ほのぼのガールズトークです。時系列的には前話の少し前です。

 石造りの通路は無愛想だと、少女は思う。もしかしたら蔓延する厳粛かつピリついた空気が、そう思わせている原因かもしれない。自国の病院施設ならば、至る所から陽気な笑い声が木霊するのに。膨れっ面になりかけながら、傷だらけの身体を動かす。槍で穿たれた腹部は未だ痛む。完全に穴も塞がっていないのだ。

 憂う少女はそれでも夕日色の髪を跳ねさせて、殺風景な通路にせめてもの彩りを加えていく。

 度々通りがかる医師たちは、そんな様子の少女に怪訝と苛立ちの視線を向けた。
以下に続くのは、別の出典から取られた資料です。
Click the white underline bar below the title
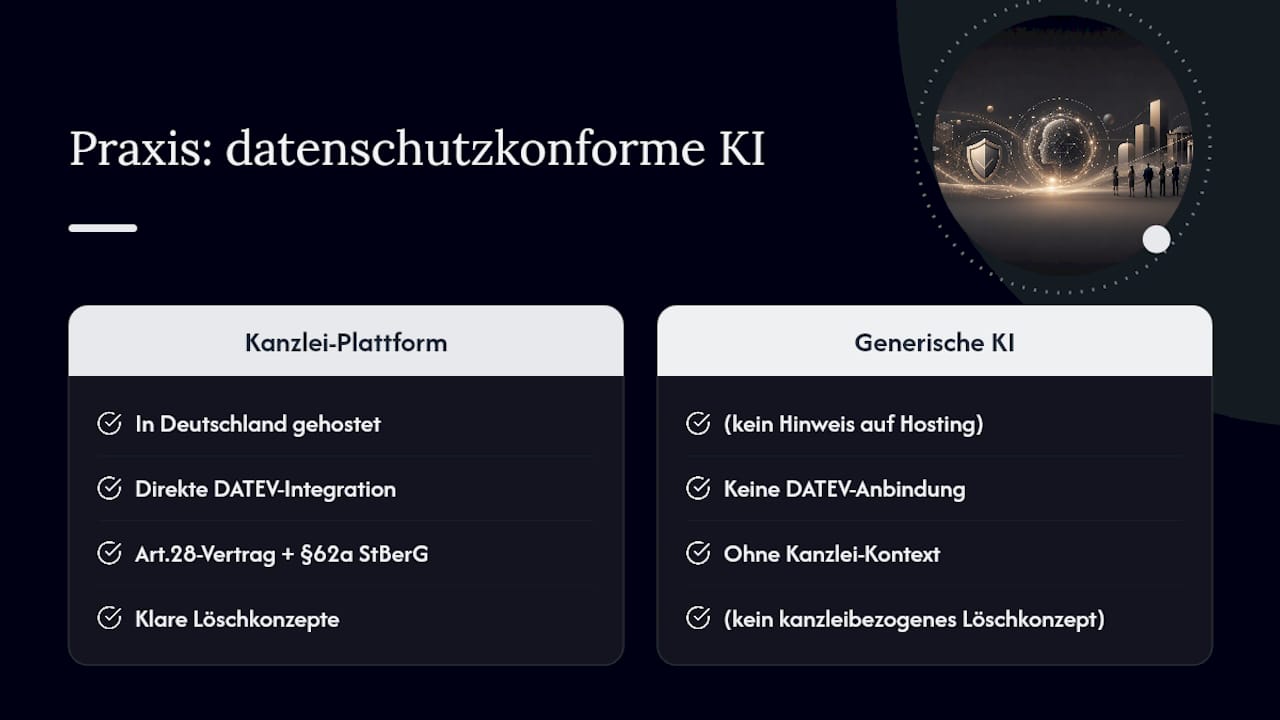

ただ構ってる暇はないと、忙しげに通路を右往左往と大騒動だ。皆一様に厳めしい顔つきである。収容量が足りないだの、一部屋に最低八人は寝かせられるだの、退去できる者は片っ端から退去させろだの、非常に厳しい言葉が交わされていた。

 病院生活も三日目。意識を失って一週間経った今では、少し迷宮都市の情勢が分かってくる。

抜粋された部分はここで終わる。